----- Document extract -----

A question has recently come up about the location of a feature that no longer exists, but that appears in Google Street View images taken in 2008 and 2011. I'm fairly comfortable with using standard photo analysis techniques to solve the camera station and orientation of single frame images and to solve the coordinates of objects that appear in multiple frames, but have never worked with Google Street View images. Has anyone attempted this and, if so, can they offer any tips?
Anything is possible Kent, but working with "uncontrolled" images it would probably be difficult and the results might not be definitive.
A number of years ago the firm I worked for had some salesmen come out and show us a shakedown of their photo-analysis hardware and software. We had control points and a few key dimensions to some building corners in a commercial office complex with several buildings. This outfit used our geometry and produced some pretty amazing results merely from photo-analysis. Some of their dimensions were spot on with ours. The price was prohibitive apparently but the experience was eye-opening.
What I see on google street view appears distorted and might play a factor in any analysis. Although I depend on google earth street view to reconcile the location of a pole or MH the crew missed, I don't know if one could get accurate enough to produce a defensible location...

----- Data under study -----

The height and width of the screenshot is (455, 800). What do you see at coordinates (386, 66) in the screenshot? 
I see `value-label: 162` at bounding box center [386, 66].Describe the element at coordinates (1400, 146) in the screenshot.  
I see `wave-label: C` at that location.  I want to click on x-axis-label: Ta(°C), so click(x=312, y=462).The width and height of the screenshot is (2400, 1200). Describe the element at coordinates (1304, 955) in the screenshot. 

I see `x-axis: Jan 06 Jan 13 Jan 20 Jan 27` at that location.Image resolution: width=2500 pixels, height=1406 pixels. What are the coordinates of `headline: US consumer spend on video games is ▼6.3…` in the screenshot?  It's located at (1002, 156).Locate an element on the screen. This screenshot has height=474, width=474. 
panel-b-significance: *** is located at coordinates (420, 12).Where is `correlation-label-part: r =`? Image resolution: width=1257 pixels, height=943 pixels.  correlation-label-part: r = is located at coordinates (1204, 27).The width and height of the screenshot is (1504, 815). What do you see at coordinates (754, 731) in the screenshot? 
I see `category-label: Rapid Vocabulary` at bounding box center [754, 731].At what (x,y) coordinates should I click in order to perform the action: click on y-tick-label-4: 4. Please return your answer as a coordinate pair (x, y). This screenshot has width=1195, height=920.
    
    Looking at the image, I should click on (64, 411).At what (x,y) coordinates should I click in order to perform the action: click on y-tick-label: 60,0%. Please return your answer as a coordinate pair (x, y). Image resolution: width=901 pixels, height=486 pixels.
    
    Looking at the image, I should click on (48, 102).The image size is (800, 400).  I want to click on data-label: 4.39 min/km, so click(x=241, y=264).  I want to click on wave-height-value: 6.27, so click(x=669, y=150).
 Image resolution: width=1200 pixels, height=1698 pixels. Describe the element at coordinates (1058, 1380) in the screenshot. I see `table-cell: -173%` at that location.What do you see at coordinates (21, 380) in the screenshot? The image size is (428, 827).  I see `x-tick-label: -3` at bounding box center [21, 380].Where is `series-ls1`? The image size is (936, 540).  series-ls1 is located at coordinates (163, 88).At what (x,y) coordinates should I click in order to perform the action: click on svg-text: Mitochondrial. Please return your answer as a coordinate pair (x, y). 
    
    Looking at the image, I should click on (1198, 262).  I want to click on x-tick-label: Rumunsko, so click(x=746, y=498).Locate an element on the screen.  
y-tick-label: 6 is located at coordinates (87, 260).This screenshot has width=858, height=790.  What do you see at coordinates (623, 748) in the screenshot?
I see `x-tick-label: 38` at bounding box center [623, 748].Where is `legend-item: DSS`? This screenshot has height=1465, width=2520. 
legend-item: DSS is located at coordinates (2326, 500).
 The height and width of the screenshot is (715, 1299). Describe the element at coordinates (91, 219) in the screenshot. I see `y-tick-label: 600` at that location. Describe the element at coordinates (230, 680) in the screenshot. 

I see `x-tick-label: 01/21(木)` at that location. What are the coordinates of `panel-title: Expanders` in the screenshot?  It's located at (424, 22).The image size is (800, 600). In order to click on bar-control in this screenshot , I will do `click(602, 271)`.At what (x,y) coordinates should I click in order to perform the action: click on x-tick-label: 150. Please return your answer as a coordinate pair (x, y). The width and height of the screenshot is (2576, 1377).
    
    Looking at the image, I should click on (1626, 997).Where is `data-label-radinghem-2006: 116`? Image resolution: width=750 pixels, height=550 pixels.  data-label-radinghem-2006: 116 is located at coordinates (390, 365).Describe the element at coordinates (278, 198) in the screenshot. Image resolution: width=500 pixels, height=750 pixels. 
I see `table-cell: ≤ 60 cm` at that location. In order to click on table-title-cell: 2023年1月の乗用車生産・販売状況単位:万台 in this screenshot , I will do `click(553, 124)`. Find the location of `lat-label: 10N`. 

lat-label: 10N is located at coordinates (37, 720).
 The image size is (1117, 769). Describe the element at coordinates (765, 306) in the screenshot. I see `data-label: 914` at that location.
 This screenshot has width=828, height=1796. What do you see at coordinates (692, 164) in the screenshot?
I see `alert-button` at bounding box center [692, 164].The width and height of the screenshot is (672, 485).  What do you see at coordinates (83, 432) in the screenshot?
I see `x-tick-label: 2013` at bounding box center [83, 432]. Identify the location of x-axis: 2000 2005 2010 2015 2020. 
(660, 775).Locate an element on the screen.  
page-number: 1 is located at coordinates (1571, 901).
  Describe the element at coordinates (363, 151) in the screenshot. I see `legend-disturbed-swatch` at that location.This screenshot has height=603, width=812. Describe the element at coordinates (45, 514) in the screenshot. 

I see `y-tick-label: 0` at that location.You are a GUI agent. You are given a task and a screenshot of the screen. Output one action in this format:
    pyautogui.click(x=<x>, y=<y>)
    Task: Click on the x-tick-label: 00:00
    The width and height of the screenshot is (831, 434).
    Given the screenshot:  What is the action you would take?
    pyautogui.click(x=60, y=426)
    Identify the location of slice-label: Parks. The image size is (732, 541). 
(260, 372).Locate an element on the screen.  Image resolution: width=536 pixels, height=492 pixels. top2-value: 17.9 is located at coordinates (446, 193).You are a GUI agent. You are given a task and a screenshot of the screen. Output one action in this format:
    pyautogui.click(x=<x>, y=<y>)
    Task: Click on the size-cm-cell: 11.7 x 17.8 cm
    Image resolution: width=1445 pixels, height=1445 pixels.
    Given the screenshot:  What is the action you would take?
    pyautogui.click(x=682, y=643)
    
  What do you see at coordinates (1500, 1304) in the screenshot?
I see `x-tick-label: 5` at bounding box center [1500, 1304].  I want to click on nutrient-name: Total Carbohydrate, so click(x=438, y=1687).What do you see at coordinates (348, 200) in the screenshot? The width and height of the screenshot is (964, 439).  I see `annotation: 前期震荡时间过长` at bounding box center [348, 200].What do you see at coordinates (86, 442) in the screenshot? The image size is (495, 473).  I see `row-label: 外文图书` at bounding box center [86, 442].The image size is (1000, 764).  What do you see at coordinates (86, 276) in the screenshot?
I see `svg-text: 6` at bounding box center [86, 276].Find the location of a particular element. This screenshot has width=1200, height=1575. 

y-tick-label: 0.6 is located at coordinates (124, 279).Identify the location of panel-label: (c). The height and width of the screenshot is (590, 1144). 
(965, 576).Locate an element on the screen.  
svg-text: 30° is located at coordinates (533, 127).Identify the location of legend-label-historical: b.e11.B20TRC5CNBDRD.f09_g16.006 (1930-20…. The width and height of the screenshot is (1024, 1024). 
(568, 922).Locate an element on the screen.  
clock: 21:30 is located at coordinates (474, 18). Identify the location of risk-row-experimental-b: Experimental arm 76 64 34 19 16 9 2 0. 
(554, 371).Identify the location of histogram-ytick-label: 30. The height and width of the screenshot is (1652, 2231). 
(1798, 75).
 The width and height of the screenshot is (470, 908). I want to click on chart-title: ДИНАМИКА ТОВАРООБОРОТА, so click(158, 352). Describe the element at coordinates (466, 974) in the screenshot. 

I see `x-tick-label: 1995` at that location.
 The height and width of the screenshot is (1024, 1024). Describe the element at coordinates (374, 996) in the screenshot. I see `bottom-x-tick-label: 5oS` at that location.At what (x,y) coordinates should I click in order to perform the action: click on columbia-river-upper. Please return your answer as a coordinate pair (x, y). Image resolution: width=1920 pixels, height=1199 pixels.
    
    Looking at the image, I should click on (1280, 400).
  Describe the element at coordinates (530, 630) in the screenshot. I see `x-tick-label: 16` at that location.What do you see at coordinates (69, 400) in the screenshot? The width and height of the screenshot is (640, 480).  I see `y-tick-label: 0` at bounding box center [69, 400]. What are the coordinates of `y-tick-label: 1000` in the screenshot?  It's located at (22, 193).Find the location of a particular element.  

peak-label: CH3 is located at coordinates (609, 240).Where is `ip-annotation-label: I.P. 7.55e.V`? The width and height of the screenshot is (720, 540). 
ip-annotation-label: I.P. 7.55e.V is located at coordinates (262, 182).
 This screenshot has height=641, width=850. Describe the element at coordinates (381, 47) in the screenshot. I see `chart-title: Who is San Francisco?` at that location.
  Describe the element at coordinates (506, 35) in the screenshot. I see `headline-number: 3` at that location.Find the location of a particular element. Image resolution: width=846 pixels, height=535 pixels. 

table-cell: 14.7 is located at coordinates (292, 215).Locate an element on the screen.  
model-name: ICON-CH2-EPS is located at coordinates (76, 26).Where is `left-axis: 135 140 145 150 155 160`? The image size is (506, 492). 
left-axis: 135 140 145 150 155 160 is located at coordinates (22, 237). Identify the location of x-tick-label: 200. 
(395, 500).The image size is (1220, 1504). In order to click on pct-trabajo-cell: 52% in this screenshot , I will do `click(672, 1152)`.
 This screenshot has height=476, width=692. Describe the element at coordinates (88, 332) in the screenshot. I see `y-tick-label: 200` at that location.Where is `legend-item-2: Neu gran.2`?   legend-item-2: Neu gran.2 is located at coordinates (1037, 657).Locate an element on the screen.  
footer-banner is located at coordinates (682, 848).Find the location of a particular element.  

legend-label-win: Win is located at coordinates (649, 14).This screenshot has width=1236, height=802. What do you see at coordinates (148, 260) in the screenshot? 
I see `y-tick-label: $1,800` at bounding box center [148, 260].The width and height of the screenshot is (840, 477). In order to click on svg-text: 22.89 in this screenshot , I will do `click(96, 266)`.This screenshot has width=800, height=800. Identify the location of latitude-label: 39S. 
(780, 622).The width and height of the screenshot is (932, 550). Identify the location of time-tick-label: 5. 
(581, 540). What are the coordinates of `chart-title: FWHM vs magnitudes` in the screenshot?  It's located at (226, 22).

-----

### Activities
[1] In the forum thread about Street View images, the first post names what its writer can already solve with standard photo analysis techniques. List each of those things.
[2] Answer these questions from the forum thread about Street View images:
(a) In which years were the Street View images in question taken?
(b) What did the firm have for the commercial office complex that the salesmen used?
(c) What does the last reply's writer rely on Google Earth street view to do?

### Answers to each task
[1]
- The camera station of single frame images
- The orientation of single frame images
- The coordinates of objects that appear in multiple frames

[2]
(a) 2008 and 2011.
(b) Control points and a few key dimensions to some building corners.
(c) To reconcile the location of a pole or MH the crew missed.